> **Assigned task**
With the pictures removed, please write out every line below exactly as given.
━━━━━━
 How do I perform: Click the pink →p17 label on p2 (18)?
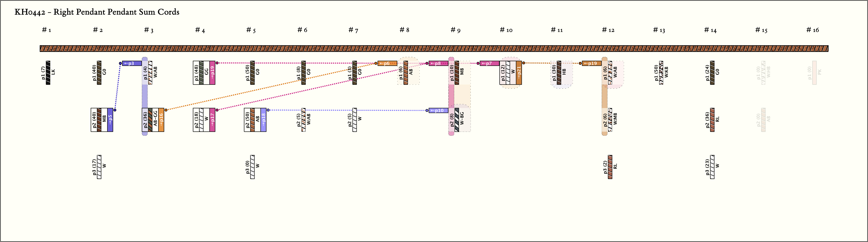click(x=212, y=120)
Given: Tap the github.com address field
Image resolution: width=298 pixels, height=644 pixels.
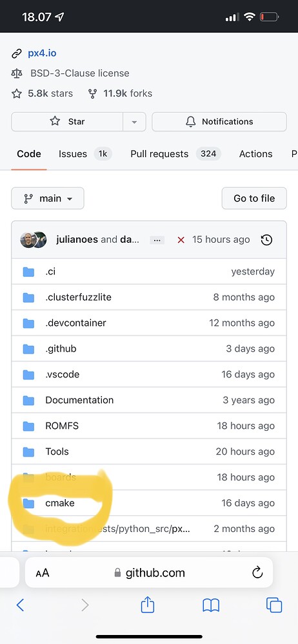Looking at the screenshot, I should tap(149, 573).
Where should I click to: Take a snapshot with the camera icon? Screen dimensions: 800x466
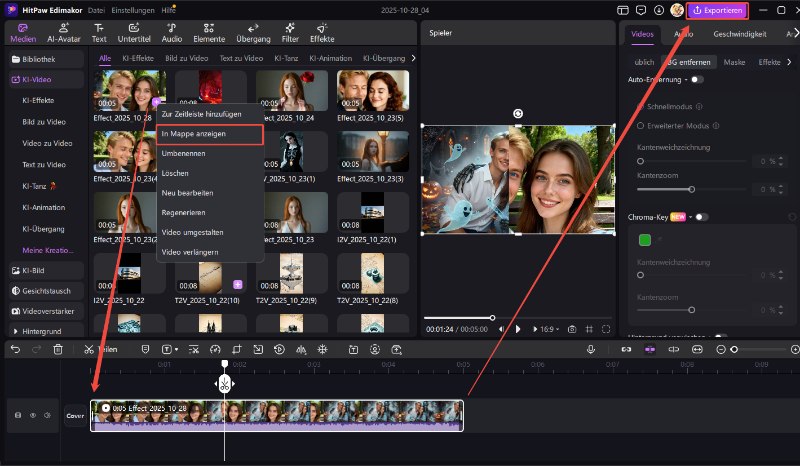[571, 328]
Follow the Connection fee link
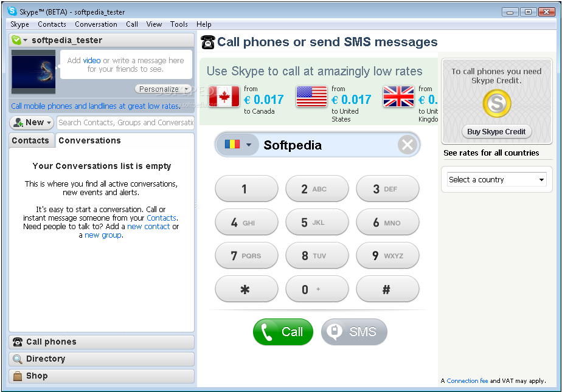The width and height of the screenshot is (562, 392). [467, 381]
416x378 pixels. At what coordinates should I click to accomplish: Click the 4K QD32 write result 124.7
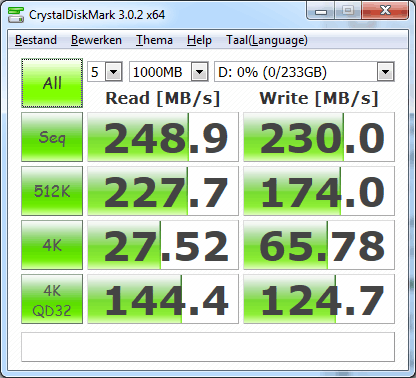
━━━━━━
> **Response below**
 How do I perform: Click the pink →p17 label on p2 (18)?
click(x=212, y=120)
Given: Tap the github.com address field
Image resolution: width=298 pixels, height=644 pixels.
Looking at the screenshot, I should tap(149, 573).
Where should I click to: Take a snapshot with the camera icon? Screen dimensions: 800x466
[571, 328]
Follow the Connection fee link
The width and height of the screenshot is (562, 392). [467, 381]
416x378 pixels. At what coordinates should I click to accomplish: Click the 4K QD32 write result 124.7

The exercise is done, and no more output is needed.